The problem – Below are some records. Print all of them exactly as they appear.

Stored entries

◆ ◆ ◆

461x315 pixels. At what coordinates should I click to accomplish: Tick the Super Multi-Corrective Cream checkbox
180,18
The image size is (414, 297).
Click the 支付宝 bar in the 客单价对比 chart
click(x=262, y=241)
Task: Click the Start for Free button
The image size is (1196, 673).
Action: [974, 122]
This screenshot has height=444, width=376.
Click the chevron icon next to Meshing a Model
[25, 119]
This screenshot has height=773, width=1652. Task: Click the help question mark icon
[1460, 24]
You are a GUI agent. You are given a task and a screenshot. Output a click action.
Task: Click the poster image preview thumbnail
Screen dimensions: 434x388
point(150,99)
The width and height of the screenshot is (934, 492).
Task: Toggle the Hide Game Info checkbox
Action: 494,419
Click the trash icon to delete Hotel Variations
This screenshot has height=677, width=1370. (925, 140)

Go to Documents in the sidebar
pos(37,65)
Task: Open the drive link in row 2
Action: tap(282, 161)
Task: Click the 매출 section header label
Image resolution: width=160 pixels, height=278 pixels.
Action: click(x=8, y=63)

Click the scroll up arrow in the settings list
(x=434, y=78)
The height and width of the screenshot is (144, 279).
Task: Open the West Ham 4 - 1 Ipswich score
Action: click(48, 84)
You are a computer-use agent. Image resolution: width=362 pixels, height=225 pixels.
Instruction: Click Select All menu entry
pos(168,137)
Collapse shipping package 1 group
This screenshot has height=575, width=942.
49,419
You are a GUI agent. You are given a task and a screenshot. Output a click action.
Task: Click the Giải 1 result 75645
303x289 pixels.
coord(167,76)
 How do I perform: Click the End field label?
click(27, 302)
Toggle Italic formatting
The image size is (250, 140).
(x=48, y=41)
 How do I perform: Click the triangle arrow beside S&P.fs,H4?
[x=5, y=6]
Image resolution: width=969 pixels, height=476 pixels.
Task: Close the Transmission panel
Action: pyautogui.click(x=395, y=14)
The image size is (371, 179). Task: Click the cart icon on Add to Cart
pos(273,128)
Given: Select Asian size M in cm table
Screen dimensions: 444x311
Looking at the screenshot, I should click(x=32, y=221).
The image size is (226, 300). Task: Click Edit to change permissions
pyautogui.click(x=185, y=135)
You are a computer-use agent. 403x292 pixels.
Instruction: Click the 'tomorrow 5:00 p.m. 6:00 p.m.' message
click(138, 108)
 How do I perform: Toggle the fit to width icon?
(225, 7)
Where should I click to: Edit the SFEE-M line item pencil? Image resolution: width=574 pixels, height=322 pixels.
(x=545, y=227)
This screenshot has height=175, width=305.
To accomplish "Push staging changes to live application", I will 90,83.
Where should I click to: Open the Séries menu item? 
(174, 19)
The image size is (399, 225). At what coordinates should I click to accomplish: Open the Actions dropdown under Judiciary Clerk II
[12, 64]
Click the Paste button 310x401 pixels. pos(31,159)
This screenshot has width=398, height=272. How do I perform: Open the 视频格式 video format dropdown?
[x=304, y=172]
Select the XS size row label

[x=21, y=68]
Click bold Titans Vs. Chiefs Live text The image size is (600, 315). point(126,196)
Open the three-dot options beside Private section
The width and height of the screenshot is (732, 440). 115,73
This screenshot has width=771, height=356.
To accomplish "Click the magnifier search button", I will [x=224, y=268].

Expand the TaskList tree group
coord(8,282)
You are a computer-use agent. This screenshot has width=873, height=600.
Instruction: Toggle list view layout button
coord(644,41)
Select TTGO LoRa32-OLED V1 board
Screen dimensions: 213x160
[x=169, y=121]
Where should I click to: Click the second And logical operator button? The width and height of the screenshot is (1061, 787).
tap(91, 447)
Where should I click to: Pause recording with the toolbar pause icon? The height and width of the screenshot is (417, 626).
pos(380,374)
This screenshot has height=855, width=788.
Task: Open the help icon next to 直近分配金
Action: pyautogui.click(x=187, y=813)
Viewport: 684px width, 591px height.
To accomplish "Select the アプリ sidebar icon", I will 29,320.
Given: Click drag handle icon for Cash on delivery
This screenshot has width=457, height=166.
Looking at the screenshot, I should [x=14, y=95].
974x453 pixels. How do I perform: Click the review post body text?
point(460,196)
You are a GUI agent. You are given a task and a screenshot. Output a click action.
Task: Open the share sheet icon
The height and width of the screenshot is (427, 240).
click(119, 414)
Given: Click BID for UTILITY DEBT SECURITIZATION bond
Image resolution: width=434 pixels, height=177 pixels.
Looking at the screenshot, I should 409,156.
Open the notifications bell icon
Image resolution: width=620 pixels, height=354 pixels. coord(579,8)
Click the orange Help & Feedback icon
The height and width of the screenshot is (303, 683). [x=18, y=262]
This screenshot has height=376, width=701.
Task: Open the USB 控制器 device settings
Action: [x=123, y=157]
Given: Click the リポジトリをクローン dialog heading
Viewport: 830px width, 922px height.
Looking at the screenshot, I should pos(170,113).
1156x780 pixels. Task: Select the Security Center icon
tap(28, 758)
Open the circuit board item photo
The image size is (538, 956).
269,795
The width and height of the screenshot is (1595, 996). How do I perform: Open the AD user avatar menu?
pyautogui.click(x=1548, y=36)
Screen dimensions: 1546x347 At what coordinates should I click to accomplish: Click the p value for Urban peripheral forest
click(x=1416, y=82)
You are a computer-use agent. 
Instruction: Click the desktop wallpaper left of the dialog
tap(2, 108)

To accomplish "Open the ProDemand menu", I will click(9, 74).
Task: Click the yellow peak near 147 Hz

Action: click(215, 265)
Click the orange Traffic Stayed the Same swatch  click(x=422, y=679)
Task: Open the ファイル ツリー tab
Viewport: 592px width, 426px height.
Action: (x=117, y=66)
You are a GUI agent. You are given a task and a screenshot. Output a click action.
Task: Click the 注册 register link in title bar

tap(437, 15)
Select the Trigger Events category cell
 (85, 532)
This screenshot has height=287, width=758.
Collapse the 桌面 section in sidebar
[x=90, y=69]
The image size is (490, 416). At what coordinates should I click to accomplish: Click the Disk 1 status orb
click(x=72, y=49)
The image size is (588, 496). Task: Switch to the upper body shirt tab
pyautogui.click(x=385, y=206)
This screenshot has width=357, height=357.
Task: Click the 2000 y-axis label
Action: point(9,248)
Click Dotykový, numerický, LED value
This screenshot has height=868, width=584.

◆ ◆ ◆

Written reply –
461x315 pixels. At what coordinates should I click to accomplish: Tick the Super Multi-Corrective Cream checkbox
180,18
The image size is (414, 297).
Click the 支付宝 bar in the 客单价对比 chart
click(x=262, y=241)
Task: Click the Start for Free button
The image size is (1196, 673).
Action: [974, 122]
This screenshot has height=444, width=376.
Click the chevron icon next to Meshing a Model
[25, 119]
This screenshot has height=773, width=1652. Task: Click the help question mark icon
[1460, 24]
You are a GUI agent. You are given a task and a screenshot. Output a click action.
Task: Click the poster image preview thumbnail
Screen dimensions: 434x388
point(150,99)
The width and height of the screenshot is (934, 492).
Task: Toggle the Hide Game Info checkbox
Action: 494,419
Click the trash icon to delete Hotel Variations
This screenshot has height=677, width=1370. (925, 140)

Go to Documents in the sidebar
pos(37,65)
Task: Open the drive link in row 2
Action: tap(282, 161)
Task: Click the 매출 section header label
Image resolution: width=160 pixels, height=278 pixels.
Action: click(x=8, y=63)

Click the scroll up arrow in the settings list
(x=434, y=78)
The height and width of the screenshot is (144, 279).
Task: Open the West Ham 4 - 1 Ipswich score
Action: click(48, 84)
You are a computer-use agent. Image resolution: width=362 pixels, height=225 pixels.
Instruction: Click Select All menu entry
pos(168,137)
Collapse shipping package 1 group
This screenshot has height=575, width=942.
49,419
You are a GUI agent. You are given a task and a screenshot. Output a click action.
Task: Click the Giải 1 result 75645
303x289 pixels.
coord(167,76)
 How do I perform: Click the End field label?
click(27, 302)
Toggle Italic formatting
The image size is (250, 140).
(x=48, y=41)
 How do I perform: Click the triangle arrow beside S&P.fs,H4?
[x=5, y=6]
Image resolution: width=969 pixels, height=476 pixels.
Task: Close the Transmission panel
Action: pyautogui.click(x=395, y=14)
The image size is (371, 179). Task: Click the cart icon on Add to Cart
pos(273,128)
Given: Select Asian size M in cm table
Screen dimensions: 444x311
Looking at the screenshot, I should click(x=32, y=221).
The image size is (226, 300). Task: Click Edit to change permissions
pyautogui.click(x=185, y=135)
You are a computer-use agent. 403x292 pixels.
Instruction: Click the 'tomorrow 5:00 p.m. 6:00 p.m.' message
click(138, 108)
 How do I perform: Toggle the fit to width icon?
(225, 7)
Where should I click to: Edit the SFEE-M line item pencil? Image resolution: width=574 pixels, height=322 pixels.
(x=545, y=227)
This screenshot has height=175, width=305.
To accomplish "Push staging changes to live application", I will 90,83.
Where should I click to: Open the Séries menu item? 
(174, 19)
The image size is (399, 225). At what coordinates should I click to accomplish: Open the Actions dropdown under Judiciary Clerk II
[12, 64]
Click the Paste button 310x401 pixels. pos(31,159)
This screenshot has width=398, height=272. How do I perform: Open the 视频格式 video format dropdown?
[x=304, y=172]
Select the XS size row label

[x=21, y=68]
Click bold Titans Vs. Chiefs Live text The image size is (600, 315). point(126,196)
Open the three-dot options beside Private section
The width and height of the screenshot is (732, 440). 115,73
This screenshot has width=771, height=356.
To accomplish "Click the magnifier search button", I will [x=224, y=268].

Expand the TaskList tree group
coord(8,282)
You are a computer-use agent. This screenshot has width=873, height=600.
Instruction: Toggle list view layout button
coord(644,41)
Select TTGO LoRa32-OLED V1 board
Screen dimensions: 213x160
[x=169, y=121]
Where should I click to: Click the second And logical operator button? The width and height of the screenshot is (1061, 787).
tap(91, 447)
Where should I click to: Pause recording with the toolbar pause icon? The height and width of the screenshot is (417, 626).
pos(380,374)
This screenshot has height=855, width=788.
Task: Open the help icon next to 直近分配金
Action: pyautogui.click(x=187, y=813)
Viewport: 684px width, 591px height.
To accomplish "Select the アプリ sidebar icon", I will 29,320.
Given: Click drag handle icon for Cash on delivery
This screenshot has width=457, height=166.
Looking at the screenshot, I should [x=14, y=95].
974x453 pixels. How do I perform: Click the review post body text?
point(460,196)
You are a GUI agent. You are given a task and a screenshot. Output a click action.
Task: Open the share sheet icon
The height and width of the screenshot is (427, 240).
click(119, 414)
Given: Click BID for UTILITY DEBT SECURITIZATION bond
Image resolution: width=434 pixels, height=177 pixels.
Looking at the screenshot, I should 409,156.
Open the notifications bell icon
Image resolution: width=620 pixels, height=354 pixels. coord(579,8)
Click the orange Help & Feedback icon
The height and width of the screenshot is (303, 683). [x=18, y=262]
This screenshot has height=376, width=701.
Task: Open the USB 控制器 device settings
Action: [x=123, y=157]
Given: Click the リポジトリをクローン dialog heading
Viewport: 830px width, 922px height.
Looking at the screenshot, I should pos(170,113).
1156x780 pixels. Task: Select the Security Center icon
tap(28, 758)
Open the circuit board item photo
The image size is (538, 956).
269,795
The width and height of the screenshot is (1595, 996). How do I perform: Open the AD user avatar menu?
pyautogui.click(x=1548, y=36)
Screen dimensions: 1546x347 At what coordinates should I click to accomplish: Click the p value for Urban peripheral forest
click(x=1416, y=82)
You are a computer-use agent. 
Instruction: Click the desktop wallpaper left of the dialog
tap(2, 108)

To accomplish "Open the ProDemand menu", I will click(9, 74).
Task: Click the yellow peak near 147 Hz

Action: click(215, 265)
Click the orange Traffic Stayed the Same swatch  click(x=422, y=679)
Task: Open the ファイル ツリー tab
Viewport: 592px width, 426px height.
Action: (x=117, y=66)
You are a GUI agent. You are given a task and a screenshot. Output a click action.
Task: Click the 注册 register link in title bar

tap(437, 15)
Select the Trigger Events category cell
 (85, 532)
This screenshot has height=287, width=758.
Collapse the 桌面 section in sidebar
[x=90, y=69]
The image size is (490, 416). At what coordinates should I click to accomplish: Click the Disk 1 status orb
click(x=72, y=49)
The image size is (588, 496). Task: Switch to the upper body shirt tab
pyautogui.click(x=385, y=206)
This screenshot has width=357, height=357.
Task: Click the 2000 y-axis label
Action: point(9,248)
Click Dotykový, numerický, LED value
This screenshot has height=868, width=584.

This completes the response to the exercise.